Closed dustingetz closed 8 years ago
Background reading: https://github.com/facebook/react/issues/1753
Can we deep freeze react state? https://github.com/stample/atom-react/blob/master/src/utils/deepFreeze.js
We could also use Object.observe (recursively - so implement deepObserve)
@ezmiller, do you want to take a whack at an Object.freeze approach? We need to account for browser support, what can be polyfilled, and whether an O.freeze or O.observe or other approach is best.
Sorry, I've been away, but will catch up with all this soon.
O.O is looking pretty dead now https://esdiscuss.org/topic/an-update-on-object-observe
I look into the code of React. They just shadow freeze the element.props
, as said in its document.
However, there is a way to do deep freeze mentioned in MDN examples.
@dustingetz Which option do you prefer? Shadow or deep?
I prefer deep, and since we only need to re-freeze the leaf subtree that comes out of react.addons.update, i dont think it will be that slow either.
re-open for 2.0
Merged into 2.0 (now master)
Prevents #47. I'm not entirely convinced that it's possible to detect out-of-band mutations. I haven't thought it all the way through.

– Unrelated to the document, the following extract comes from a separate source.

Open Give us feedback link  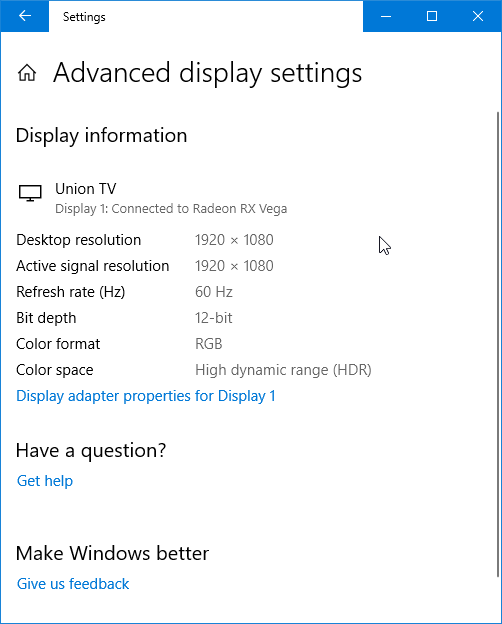pyautogui.click(x=73, y=584)
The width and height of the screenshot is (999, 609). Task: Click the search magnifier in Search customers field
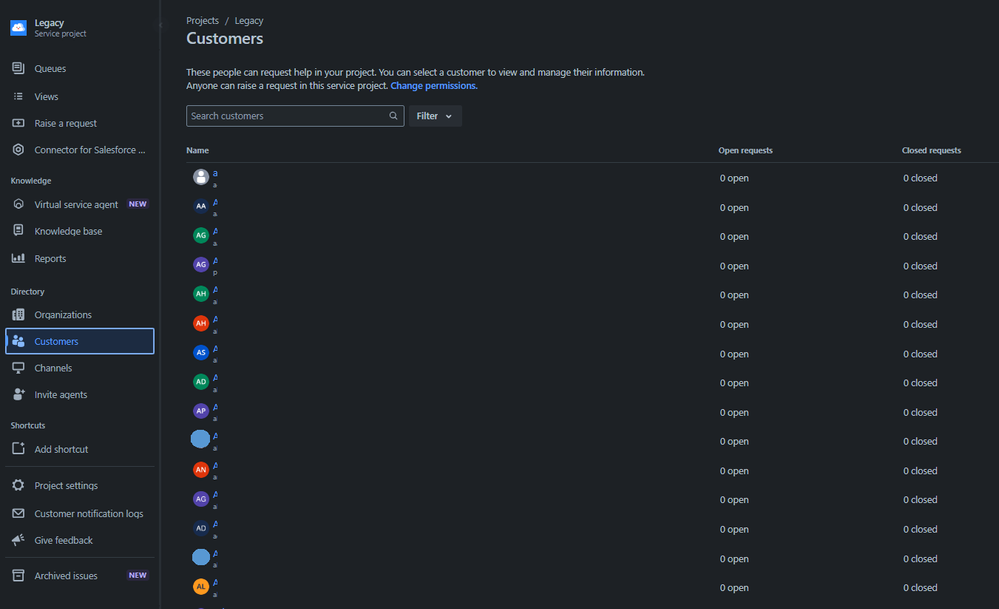coord(392,116)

One idea, is that the cursor update methods (set, push, etc.) can hang on to a reference to the final value right before they pass it to react setState. Then in each subsequent invocation to a cursor update method, we can recursively check that the current cursor.value is reference-equal to the previous value at all nodes of the tree, before performing the update. This would have performance implications.